Greg Lukianoff, president of the Foundation for Individual Rights in Education, agrees with Volokh’s assessment and points out the issue of T-shirt censorship is somewhat widespread, reaching even to college campuses, where students are adults and have greater speech rights.
FIRE recently won a settlement from Ohio University after suing over the school’s ban on a student group’s members wearing a shirt that said “We get you off for free.” It has an ongoing lawsuit against Iowa State University for banning a pro-marijuana legalization student group from ordering shirts that have the school’s name.

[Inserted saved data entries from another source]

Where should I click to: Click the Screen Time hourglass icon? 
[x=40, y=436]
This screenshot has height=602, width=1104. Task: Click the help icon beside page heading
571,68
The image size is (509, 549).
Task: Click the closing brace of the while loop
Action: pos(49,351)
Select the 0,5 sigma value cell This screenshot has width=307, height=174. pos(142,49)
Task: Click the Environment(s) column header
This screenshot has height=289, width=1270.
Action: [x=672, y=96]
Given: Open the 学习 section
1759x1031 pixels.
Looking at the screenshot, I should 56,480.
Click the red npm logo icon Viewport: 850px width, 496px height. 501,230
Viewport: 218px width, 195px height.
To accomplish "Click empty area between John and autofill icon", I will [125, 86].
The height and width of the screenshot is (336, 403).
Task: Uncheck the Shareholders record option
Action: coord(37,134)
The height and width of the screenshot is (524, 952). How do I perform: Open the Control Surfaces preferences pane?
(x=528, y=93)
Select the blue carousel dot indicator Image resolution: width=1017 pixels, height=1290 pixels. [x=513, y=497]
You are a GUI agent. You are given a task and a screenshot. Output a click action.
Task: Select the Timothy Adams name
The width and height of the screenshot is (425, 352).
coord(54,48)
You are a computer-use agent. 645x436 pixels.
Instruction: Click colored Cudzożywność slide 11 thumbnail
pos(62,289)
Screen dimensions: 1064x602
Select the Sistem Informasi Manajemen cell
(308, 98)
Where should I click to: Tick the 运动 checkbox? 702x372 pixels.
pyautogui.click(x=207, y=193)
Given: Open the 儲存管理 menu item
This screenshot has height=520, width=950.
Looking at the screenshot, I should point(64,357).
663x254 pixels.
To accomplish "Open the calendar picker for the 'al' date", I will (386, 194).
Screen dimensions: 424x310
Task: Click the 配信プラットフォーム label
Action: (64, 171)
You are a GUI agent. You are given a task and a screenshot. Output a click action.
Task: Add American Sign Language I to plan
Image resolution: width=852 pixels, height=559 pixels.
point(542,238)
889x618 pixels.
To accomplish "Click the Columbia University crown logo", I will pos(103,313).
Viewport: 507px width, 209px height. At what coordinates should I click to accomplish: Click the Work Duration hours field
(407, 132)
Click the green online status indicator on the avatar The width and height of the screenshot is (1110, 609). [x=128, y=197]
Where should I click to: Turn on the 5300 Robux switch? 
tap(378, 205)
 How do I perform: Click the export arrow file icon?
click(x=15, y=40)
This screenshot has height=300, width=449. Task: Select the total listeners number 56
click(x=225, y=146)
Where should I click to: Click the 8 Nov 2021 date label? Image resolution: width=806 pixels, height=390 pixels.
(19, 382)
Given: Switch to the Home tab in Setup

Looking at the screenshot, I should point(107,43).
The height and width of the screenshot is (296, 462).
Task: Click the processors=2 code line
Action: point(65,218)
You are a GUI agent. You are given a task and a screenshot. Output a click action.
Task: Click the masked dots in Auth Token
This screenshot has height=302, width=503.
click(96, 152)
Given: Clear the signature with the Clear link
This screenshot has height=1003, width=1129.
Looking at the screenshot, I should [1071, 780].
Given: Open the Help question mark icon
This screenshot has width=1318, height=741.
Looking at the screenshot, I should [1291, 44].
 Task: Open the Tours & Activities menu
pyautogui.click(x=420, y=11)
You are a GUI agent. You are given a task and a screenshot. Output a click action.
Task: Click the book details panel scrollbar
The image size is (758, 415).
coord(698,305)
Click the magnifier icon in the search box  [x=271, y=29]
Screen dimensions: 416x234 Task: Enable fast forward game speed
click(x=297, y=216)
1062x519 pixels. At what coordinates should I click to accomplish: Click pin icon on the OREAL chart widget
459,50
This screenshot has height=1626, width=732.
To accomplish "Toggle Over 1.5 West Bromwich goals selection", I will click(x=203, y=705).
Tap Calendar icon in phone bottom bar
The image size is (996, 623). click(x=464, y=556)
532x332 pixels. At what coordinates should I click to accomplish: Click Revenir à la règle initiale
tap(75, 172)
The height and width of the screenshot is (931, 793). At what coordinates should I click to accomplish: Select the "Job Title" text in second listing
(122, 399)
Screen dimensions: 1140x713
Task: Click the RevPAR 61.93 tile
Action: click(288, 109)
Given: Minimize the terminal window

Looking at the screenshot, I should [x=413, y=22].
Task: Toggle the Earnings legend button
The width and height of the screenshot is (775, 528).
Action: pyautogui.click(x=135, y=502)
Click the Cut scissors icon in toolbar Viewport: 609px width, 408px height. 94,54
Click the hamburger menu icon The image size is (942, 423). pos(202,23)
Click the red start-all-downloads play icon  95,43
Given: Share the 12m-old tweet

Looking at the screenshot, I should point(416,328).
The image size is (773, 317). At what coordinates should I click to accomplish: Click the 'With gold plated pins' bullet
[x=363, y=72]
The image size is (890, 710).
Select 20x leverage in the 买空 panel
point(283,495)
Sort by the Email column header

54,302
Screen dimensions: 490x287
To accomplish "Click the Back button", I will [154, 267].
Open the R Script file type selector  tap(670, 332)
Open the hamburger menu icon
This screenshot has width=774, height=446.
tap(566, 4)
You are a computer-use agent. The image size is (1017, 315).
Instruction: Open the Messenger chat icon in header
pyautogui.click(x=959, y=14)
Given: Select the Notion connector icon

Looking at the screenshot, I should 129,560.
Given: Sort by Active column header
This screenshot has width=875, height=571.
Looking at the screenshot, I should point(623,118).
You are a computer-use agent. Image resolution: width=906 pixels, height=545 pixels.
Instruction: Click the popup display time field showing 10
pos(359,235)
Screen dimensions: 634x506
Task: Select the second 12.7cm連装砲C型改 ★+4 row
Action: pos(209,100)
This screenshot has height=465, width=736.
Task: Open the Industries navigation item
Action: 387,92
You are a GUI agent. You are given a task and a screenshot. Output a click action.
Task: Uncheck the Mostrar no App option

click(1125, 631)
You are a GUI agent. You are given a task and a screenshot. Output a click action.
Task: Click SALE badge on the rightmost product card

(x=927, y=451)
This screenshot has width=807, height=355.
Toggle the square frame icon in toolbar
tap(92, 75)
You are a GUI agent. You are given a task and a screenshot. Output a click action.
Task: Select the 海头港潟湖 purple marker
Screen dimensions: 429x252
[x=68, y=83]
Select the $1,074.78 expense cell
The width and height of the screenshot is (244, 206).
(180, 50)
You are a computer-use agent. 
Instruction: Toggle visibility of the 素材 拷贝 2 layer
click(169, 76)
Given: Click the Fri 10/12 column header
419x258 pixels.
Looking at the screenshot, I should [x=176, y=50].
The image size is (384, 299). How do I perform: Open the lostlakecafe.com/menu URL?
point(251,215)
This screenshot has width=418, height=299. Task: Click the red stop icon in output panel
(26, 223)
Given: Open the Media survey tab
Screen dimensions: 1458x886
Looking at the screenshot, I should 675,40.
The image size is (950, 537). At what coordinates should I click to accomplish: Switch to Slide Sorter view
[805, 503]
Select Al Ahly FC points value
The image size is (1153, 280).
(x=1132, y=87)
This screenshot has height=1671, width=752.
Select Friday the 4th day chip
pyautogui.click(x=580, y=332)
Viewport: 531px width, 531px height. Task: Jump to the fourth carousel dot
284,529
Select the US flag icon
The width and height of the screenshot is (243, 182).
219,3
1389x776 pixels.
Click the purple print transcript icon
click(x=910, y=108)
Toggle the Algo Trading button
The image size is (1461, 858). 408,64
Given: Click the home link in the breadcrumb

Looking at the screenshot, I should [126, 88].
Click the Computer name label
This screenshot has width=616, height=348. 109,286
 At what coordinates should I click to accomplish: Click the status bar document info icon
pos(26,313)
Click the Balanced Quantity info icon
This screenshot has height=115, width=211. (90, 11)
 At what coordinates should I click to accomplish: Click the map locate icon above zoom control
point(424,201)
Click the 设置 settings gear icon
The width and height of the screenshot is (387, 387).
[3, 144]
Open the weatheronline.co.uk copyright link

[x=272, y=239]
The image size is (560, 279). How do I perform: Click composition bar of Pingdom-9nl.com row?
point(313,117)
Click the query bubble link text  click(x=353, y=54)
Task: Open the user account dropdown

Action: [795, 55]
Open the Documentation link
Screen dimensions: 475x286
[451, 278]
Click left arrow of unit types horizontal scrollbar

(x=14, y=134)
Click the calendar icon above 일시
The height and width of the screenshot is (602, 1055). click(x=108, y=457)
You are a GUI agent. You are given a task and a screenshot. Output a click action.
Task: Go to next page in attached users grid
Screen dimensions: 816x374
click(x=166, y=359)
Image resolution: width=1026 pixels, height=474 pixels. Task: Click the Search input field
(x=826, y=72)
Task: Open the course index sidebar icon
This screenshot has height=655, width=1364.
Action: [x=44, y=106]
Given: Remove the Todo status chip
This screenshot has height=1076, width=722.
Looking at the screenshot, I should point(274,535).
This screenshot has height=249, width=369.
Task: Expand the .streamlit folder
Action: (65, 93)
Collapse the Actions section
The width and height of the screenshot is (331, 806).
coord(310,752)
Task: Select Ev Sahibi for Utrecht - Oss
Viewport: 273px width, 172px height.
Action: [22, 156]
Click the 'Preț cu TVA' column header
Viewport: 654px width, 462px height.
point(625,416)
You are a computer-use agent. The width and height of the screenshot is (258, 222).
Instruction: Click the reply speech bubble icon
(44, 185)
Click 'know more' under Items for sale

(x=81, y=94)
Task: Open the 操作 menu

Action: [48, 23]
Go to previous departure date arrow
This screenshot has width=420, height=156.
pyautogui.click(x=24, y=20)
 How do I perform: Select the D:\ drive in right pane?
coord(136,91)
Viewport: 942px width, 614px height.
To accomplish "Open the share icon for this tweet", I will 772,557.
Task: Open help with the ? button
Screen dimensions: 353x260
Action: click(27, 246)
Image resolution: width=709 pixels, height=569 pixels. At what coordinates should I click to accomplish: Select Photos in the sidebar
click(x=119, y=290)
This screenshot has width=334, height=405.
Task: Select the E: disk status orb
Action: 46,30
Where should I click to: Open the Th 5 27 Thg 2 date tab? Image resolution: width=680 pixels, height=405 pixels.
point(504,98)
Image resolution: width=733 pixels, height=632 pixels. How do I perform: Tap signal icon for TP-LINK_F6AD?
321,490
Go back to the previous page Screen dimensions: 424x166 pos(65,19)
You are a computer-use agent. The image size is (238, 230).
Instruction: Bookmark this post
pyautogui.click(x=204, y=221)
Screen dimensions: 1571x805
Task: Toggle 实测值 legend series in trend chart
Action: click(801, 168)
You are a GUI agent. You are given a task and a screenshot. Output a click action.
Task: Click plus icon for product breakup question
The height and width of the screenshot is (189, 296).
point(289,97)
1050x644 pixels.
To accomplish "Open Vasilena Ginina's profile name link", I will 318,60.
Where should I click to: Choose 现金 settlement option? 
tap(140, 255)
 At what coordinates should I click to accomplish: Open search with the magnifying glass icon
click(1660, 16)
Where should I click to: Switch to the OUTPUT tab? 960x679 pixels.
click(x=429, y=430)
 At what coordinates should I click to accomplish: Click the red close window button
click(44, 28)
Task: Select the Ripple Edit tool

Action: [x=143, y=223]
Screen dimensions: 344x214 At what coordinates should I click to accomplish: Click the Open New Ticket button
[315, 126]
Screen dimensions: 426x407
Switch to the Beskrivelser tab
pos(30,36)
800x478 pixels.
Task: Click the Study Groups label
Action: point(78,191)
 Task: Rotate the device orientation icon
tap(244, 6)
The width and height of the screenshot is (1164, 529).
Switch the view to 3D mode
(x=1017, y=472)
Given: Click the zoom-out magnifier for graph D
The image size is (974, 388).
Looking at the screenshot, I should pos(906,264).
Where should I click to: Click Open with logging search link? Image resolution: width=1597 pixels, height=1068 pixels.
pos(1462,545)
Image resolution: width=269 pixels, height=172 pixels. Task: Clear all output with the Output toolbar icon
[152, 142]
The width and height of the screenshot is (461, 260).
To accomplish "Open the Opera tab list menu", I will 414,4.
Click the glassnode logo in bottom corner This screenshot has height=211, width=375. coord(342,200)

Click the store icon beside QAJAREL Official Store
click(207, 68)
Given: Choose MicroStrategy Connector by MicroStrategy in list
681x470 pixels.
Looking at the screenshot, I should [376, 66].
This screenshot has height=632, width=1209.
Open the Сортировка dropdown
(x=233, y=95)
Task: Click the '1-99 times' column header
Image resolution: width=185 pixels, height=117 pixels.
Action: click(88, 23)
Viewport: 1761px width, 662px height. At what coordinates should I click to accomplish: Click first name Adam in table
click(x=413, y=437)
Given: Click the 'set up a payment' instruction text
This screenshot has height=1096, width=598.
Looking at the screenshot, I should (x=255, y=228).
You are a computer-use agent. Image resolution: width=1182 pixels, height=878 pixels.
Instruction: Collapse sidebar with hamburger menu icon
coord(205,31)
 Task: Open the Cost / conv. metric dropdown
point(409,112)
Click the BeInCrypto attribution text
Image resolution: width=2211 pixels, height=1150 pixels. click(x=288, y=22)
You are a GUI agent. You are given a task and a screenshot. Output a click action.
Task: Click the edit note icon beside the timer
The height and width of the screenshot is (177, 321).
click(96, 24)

It’s unclear how long Popour was suspended or if the high school senior, whose mother supported her stance in a television interview, plans to pursue legal action.
Popour’s punishment was reversed after it became a national news story, Spartanburg School District 2 spokeswoman Rhonda Henderson tells U.S. News.
“The dress code disciplinary decision you inquired about was overturned,” she says, “when administration realized that although the shirt was offensive and distracting to some adults in the building, the students were paying it little attention.”
Mary Beth Tinker, whose black armband protest against the Vietnam War with her siblings and a friend yielded Tinker v. Des Moines, says it’s good that Popour stood up for her First Amendment rights.
“I’m glad Briana spoke up for herself and that her mother supported her right to do that,” Tinker says. “I also admire the principal for showing students that he’s not too proud to admit a mistake.”